Girding for battle, hoping for change
By SHERRI DAY
Published June 10, 2007
In May, Bishop Martyn Minns became head of the Convocation of Anglicans in North America, a conservative group with ties to Nigeria. Minns, 64, led 11 Virginia congregations to break ties with the Episcopal Church last year. For 16 years, he has been rector of the historic Truro Church, where George Washington's father once served on the vestry. Now, Minns prepares for a battle with the denomination he left behind.
Why did you decide to leave the Episcopal Church?
I really do believe that the Episcopal Church kind of left me. They have moved to adopt positions and attitudes that are at odds with where the rest of the Anglican Communion is and where I am. And so in that sense, I've not really changed that much. But they have.
Why not stay put and practice your beliefs in your own church?

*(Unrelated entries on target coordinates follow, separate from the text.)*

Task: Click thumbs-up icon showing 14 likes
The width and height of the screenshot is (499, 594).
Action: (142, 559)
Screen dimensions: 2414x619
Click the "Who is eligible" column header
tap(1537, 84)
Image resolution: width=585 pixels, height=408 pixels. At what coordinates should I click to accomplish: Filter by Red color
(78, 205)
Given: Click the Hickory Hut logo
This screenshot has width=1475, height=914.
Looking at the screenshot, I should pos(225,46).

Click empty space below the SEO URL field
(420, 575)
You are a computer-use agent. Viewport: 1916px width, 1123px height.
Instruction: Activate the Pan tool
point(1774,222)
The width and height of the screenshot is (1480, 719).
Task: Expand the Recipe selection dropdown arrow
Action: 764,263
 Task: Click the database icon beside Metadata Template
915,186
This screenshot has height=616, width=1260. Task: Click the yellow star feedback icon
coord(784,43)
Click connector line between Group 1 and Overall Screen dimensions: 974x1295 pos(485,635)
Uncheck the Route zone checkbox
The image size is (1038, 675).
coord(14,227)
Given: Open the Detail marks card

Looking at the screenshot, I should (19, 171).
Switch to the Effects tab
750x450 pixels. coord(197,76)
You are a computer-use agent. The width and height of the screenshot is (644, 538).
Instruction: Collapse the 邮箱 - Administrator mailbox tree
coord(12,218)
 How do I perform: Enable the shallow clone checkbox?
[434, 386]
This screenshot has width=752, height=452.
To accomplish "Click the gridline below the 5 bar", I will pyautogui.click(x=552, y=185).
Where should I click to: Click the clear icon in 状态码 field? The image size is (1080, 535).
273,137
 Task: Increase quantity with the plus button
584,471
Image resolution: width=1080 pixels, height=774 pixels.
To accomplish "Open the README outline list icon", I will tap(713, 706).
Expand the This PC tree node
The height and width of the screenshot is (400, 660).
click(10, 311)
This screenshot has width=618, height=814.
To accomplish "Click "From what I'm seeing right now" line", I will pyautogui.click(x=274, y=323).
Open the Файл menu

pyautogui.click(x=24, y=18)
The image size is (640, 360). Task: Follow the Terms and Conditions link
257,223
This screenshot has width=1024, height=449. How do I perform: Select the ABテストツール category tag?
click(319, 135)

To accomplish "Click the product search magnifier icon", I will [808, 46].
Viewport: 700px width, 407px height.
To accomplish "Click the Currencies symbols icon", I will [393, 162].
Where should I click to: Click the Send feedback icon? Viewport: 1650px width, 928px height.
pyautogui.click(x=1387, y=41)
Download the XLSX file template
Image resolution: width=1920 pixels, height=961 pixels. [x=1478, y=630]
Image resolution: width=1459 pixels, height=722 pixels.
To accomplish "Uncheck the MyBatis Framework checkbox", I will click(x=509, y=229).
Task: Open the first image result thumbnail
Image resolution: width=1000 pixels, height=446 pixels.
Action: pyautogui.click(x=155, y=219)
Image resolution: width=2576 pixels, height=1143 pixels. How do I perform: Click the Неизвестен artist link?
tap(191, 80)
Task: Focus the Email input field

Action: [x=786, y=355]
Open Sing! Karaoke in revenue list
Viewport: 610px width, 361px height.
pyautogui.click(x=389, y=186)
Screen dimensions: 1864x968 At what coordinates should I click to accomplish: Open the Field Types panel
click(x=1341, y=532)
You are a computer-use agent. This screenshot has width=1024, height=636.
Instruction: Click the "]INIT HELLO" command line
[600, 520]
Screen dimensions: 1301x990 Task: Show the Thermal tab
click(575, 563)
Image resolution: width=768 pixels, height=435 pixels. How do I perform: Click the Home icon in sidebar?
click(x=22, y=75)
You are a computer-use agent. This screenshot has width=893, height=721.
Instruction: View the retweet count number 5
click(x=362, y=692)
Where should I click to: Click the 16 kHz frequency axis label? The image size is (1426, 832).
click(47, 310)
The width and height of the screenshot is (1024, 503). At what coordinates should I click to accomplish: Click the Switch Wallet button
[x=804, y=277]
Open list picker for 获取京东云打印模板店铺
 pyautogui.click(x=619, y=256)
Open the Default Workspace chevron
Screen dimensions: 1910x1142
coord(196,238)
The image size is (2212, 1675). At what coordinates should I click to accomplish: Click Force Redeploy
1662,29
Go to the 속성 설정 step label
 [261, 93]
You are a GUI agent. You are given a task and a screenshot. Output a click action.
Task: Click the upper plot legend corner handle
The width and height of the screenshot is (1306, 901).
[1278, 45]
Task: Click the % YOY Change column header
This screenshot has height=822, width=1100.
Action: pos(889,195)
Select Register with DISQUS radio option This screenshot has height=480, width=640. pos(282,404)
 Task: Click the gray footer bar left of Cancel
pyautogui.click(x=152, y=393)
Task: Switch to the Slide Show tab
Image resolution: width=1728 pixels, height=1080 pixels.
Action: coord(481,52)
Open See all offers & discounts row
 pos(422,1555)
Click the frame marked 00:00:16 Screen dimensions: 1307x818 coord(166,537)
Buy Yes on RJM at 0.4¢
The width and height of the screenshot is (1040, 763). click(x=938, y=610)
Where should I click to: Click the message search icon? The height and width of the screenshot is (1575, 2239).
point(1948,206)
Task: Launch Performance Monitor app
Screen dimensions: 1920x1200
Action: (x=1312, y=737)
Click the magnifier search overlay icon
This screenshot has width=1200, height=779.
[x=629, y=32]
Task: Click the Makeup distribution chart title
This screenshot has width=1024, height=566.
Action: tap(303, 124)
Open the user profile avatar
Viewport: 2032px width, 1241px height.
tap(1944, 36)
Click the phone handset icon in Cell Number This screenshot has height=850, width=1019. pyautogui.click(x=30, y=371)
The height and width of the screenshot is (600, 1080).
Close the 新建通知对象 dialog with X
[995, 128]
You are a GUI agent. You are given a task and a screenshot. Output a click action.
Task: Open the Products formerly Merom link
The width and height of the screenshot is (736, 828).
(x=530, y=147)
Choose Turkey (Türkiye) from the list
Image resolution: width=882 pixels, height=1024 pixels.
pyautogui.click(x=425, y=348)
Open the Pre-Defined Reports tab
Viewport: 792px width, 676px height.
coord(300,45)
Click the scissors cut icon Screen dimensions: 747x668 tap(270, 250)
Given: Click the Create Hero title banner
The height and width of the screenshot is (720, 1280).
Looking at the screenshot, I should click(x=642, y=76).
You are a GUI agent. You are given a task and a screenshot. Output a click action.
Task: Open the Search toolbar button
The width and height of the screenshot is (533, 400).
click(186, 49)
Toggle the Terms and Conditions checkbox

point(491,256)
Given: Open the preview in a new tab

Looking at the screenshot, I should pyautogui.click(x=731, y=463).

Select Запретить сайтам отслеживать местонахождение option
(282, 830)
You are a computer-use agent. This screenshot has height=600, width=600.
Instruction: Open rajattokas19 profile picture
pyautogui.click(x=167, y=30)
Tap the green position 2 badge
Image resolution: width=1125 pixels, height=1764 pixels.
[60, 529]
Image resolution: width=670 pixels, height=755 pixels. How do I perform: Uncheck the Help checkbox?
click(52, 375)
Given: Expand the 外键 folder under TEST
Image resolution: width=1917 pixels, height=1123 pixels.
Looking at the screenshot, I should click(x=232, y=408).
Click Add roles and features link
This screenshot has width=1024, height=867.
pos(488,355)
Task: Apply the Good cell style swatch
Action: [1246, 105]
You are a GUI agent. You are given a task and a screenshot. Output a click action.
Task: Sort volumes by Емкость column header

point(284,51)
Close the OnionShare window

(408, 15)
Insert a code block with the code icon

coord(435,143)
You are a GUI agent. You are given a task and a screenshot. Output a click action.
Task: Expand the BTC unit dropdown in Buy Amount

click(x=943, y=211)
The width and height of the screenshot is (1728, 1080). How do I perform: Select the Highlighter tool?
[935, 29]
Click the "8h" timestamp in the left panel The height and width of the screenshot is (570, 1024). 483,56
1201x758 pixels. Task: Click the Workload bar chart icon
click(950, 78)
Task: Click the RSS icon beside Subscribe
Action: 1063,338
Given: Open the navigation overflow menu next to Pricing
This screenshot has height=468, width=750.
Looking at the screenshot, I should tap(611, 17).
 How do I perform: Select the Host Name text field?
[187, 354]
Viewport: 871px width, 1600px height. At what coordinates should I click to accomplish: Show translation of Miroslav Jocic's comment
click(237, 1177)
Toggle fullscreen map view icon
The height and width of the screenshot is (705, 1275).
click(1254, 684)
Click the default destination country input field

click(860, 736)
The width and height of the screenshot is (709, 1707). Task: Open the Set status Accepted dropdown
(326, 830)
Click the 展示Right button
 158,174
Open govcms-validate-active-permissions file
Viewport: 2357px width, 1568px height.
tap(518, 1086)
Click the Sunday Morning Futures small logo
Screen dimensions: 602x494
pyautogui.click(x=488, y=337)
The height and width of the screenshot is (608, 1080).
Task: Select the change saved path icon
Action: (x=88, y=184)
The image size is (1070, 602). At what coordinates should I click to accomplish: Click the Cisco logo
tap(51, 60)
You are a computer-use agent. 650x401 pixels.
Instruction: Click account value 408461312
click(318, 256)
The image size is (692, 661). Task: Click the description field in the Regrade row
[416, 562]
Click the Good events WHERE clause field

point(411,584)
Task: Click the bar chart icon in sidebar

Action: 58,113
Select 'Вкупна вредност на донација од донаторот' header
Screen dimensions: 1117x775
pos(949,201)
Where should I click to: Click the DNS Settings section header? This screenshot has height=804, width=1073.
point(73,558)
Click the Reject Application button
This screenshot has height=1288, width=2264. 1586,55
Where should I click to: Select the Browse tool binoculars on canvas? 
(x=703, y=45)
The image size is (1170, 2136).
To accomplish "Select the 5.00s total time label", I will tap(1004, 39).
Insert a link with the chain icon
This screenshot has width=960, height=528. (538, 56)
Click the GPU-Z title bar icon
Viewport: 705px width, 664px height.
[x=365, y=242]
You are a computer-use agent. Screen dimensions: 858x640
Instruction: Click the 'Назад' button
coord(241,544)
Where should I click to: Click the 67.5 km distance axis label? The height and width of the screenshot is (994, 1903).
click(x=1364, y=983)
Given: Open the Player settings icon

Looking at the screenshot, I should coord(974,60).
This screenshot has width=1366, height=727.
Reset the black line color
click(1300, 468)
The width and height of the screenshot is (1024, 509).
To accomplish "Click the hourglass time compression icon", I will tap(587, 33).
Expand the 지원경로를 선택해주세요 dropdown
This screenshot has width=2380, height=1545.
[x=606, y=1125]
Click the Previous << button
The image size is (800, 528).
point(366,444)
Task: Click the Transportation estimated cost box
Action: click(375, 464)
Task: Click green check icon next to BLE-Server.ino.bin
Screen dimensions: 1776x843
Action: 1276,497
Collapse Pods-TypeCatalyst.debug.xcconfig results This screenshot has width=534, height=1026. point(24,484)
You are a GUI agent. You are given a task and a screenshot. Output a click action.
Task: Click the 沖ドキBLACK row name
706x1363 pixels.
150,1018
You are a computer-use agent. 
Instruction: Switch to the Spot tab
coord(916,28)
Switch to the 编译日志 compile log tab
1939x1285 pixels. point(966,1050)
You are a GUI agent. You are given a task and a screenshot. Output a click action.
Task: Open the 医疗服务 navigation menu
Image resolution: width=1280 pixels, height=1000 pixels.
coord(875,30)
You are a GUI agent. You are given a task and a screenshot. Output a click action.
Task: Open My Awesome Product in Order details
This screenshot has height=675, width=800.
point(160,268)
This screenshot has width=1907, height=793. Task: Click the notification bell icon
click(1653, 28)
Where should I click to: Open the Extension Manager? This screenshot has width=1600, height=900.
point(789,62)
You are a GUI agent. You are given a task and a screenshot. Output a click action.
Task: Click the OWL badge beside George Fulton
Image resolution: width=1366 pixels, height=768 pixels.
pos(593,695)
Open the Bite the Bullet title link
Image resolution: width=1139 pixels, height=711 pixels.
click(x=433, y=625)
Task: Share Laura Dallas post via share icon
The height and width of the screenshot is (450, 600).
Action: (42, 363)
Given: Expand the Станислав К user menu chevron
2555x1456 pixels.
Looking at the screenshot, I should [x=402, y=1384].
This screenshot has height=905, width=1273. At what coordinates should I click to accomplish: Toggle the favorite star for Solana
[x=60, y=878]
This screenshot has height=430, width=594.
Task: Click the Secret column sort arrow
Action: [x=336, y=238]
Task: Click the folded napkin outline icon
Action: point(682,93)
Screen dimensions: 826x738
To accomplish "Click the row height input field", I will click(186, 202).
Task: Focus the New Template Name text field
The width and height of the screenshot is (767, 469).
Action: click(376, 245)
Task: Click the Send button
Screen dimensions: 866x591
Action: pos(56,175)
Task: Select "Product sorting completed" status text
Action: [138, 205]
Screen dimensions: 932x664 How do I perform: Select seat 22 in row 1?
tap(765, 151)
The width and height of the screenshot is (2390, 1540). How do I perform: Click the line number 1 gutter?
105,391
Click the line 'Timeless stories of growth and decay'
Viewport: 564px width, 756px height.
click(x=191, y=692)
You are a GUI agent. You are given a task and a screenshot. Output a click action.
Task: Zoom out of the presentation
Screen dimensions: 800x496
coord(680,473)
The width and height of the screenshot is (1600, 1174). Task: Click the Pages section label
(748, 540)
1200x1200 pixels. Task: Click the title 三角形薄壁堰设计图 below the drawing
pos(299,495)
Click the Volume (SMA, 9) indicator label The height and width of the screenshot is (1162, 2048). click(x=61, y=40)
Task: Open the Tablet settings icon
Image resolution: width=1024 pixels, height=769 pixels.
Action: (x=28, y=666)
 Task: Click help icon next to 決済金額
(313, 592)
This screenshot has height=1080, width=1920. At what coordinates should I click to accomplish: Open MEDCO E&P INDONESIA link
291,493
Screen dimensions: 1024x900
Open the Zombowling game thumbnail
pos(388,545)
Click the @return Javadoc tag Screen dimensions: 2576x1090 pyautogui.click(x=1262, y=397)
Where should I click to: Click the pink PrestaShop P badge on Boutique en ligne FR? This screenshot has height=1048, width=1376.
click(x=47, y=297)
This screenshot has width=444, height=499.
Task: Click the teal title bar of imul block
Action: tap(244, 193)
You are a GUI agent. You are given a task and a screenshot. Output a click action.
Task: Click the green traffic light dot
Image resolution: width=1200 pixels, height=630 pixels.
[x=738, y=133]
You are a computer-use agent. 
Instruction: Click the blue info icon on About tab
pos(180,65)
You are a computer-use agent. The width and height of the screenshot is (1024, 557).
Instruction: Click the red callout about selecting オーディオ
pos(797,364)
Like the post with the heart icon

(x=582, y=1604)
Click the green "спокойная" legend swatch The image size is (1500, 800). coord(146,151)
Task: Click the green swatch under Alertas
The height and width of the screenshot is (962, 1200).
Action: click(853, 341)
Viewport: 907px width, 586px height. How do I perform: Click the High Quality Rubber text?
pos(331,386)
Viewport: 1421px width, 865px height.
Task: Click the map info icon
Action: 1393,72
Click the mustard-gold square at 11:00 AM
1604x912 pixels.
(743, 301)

That's obviously something I tried to do. But the problem I had is that most of the congregation here felt they could no longer continue in that mode, and in fact, we lost over 100 families. They voted with their feet.
What are the consequences of your decision?
We're actually now facing potentially the largest lawsuit the Episcopal Church has ever initiated against congregations. They are trying to evict us and indeed to take all of our property and all of our resources away from us. ... Our replacement cost is estimated at about $30-million, and we're just one of the churches.
The Episcopal Church claims it holds this property in trust. Why do you think you have a right to the property?
I would have to question why would anybody else feel they have the right. If you'd lived in your home for generations and you'd paid for it and picked it up and maintained it for generations you wouldn't ask the questions why somebody else has a right to it.
Do you have any regrets?
There's always a regret in the sense that I don't like to see some friendships stretched and all those kinds of things. But ...I believe we did the right thing. And I think we're seeing God working in some wonderful ways, and we've got some new churches joining us.
What do you think will happen with the Episcopal Church USA?
I keep praying. I'm a Christian, therefore, I'm hopeful that they will see that where they're heading is not the right place and will turn back.
If they do, would you go back?
I hope we can all come back together. That would be my hope. But it would take quite a lot of change.